Following the coronavirus outbreak, various countries have imposed measures such as locking all non-essential businesses and restricting the movement of people to combat spread. However, for the Canadian cannabis business, they are still operating as usual as the government considers them essential services. Most of the Canadian governments have permitted cannabis stores to continue operations during this COVID-19 crisis which is good news for cannabis stocks.
The move by provincial governments to allow adults-use cannabis businesses to operate has given cannabis companies a lifeline in an industry that was already grappling with challenges. Health Canada regulates cannabis production in the country but it is the provincial governments that are responsible for recreational licensing and some have taken steps to let the businesses go on.
Presence in eastern provinces to benefit OrganiGram
However, amid all this, some pot stocks are poised to survive the coronavirus crisis. One of the companies well positioned is to overcome the coronavirus crush is OrganiGram Holdings (NASDAQ: OGI). The Canadian cannabis grower has competitive and operational advantages over its peers considering it has wholesale agreements across all provinces in Canada. It is the main grower in the eastern Atlantic province where adult-use cannabis rates are higher compared top national average
Since the company has only one growing facility it will be able to redirect its capital and expenses more effectively than peers. Its three-tiered cultivation helps it to produce almost triple per square foot than its peers.
Canopy had already started showing positive signs before COVID-19
Equally Canopy Growth (NYSE: CGC) appears to be well-positioned for a rebound from the coronavirus crisis in the second half because of its cash position. The company has cash of around $1.6 billion which will enable it to survive up to three months of slow demand.
In the company’s recent results Canopy demonstrated signs of a turnaround before the crisis. In Q3 the company posted a narrower adjusted loss and reverse dwindling revenue trends. Equally with Constellation Brands’ (NYSE: STZ) CFO David Klein expected to take over the helm at Canopy he will ensure they exercise financial discipline and thus putting it in a path to profitability.
Cronos Group has the cash to invest after the crisis
Another company that has deep pockets to enable it to survive the crisis is Cronos Group (NASDAQ: CRON).
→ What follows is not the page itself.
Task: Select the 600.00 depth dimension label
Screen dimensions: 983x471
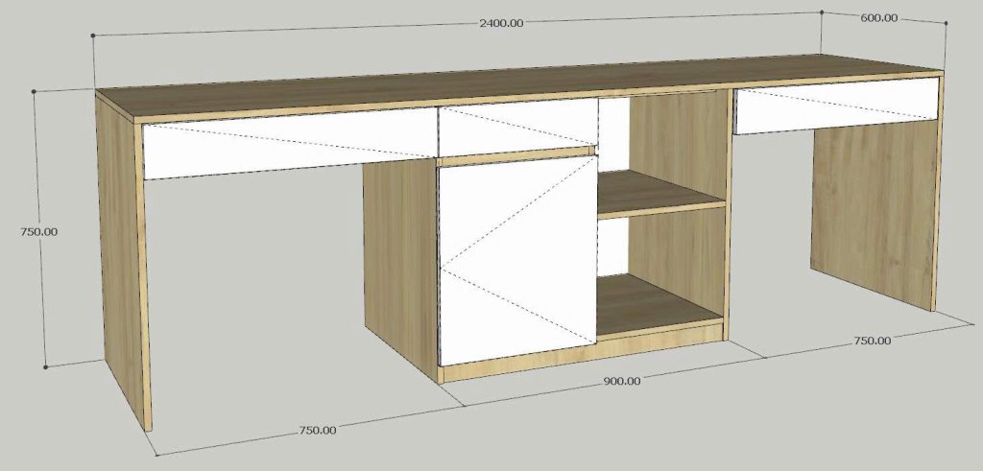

The company has $1.4 billion in investments and cash which gives it the muscle to survive slowing demand because of COVID-19. Cronos does not stare at insolvency at the moment or in the near future.
The massive resources give Cronos the capacity to strategically invest in various growth opportunities after the crisis. This capacity will enable the stock to take advantage of building demand in Canada expected in the second half and then pave a path for growth going forward.
Although the coronavirus has greatly impacted markets by slowing supply chains, affecting tourism and leading to the cancellation of cannabis trade shows these three Canadian cannabis stocks are in aa better position to emerge from this crisis unscathed.